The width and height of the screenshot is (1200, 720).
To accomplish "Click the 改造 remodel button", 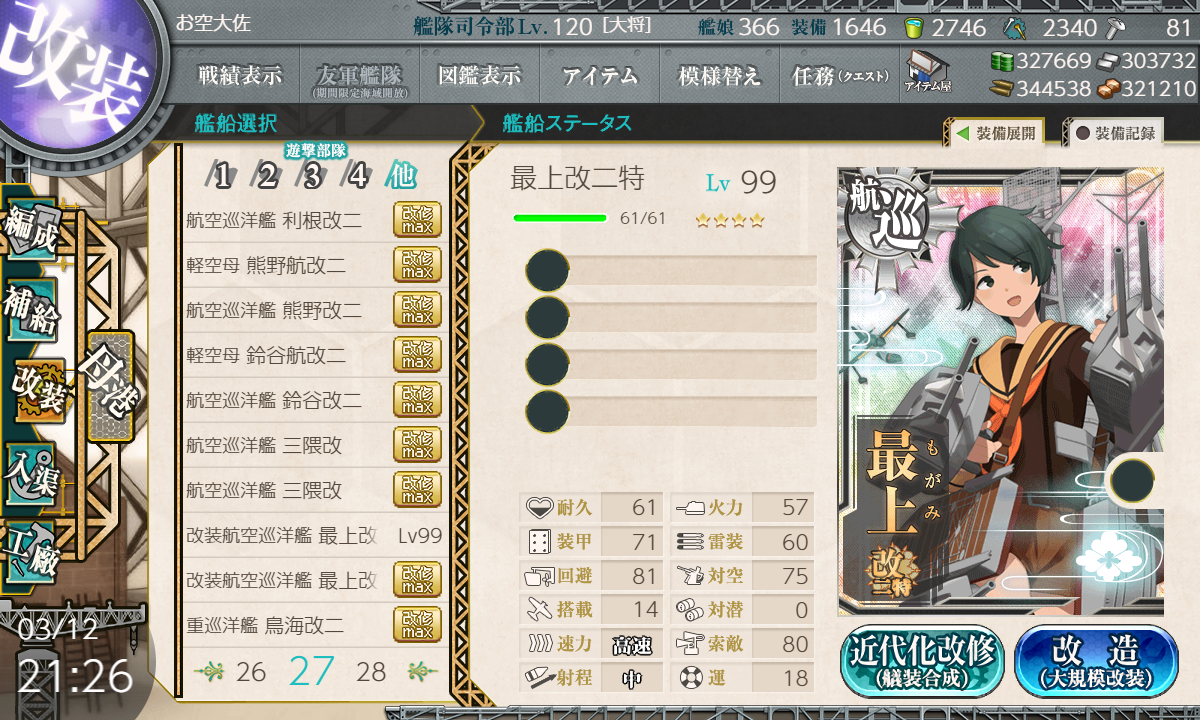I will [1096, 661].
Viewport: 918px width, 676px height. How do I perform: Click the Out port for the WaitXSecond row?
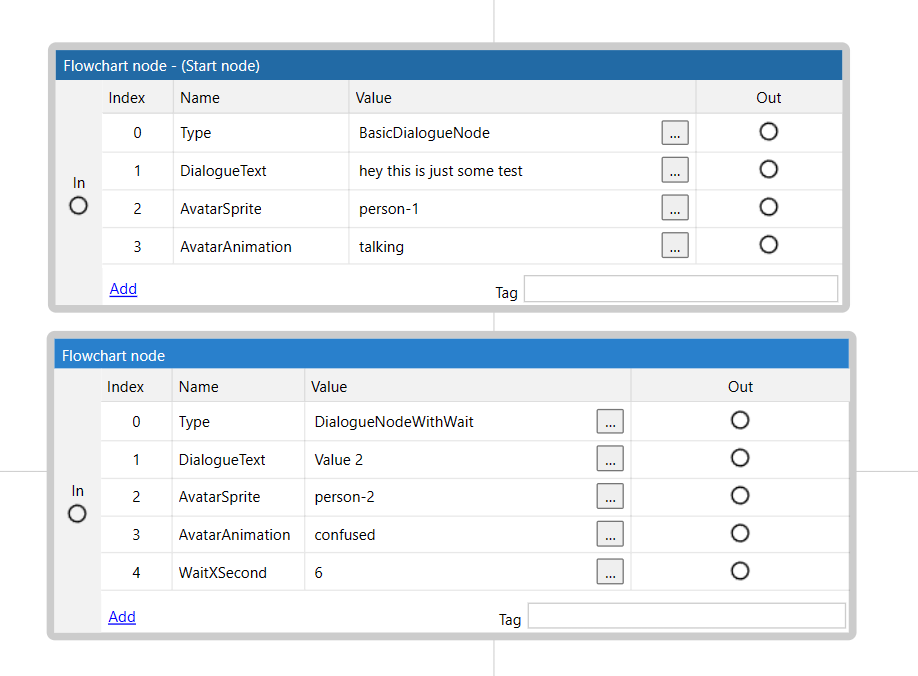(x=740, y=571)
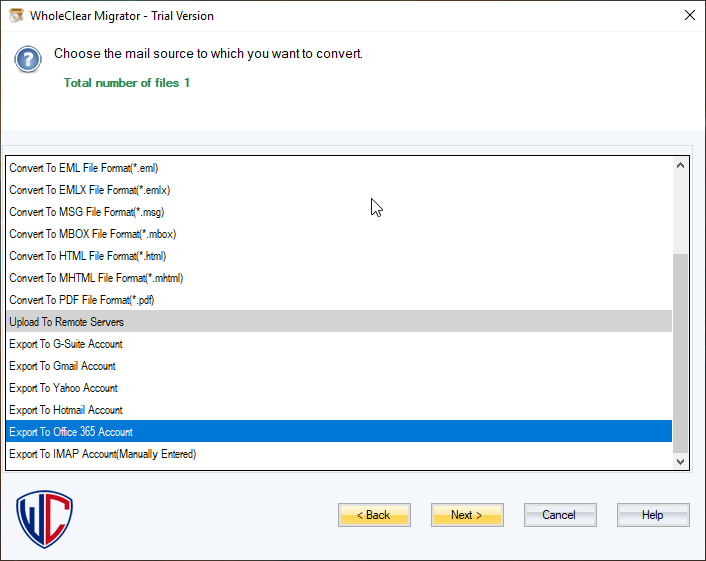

---

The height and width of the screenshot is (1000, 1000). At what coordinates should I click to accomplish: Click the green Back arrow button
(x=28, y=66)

---

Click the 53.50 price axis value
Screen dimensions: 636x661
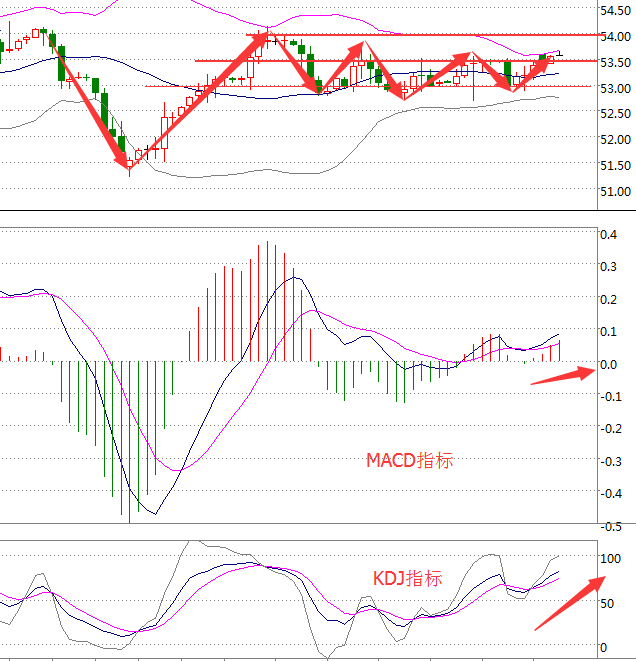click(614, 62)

---

* _PROBLEM TO WORK ON_: Swap "green" for "red" in the data, starting at the line containing "The height and" and ending after the line containing "(x=28, y=66)". Give back only those lines, with nothing else changed.

* _EXPECTED ANSWER_:
The height and width of the screenshot is (1000, 1000). At what coordinates should I click to accomplish: Click the red Back arrow button
(x=28, y=66)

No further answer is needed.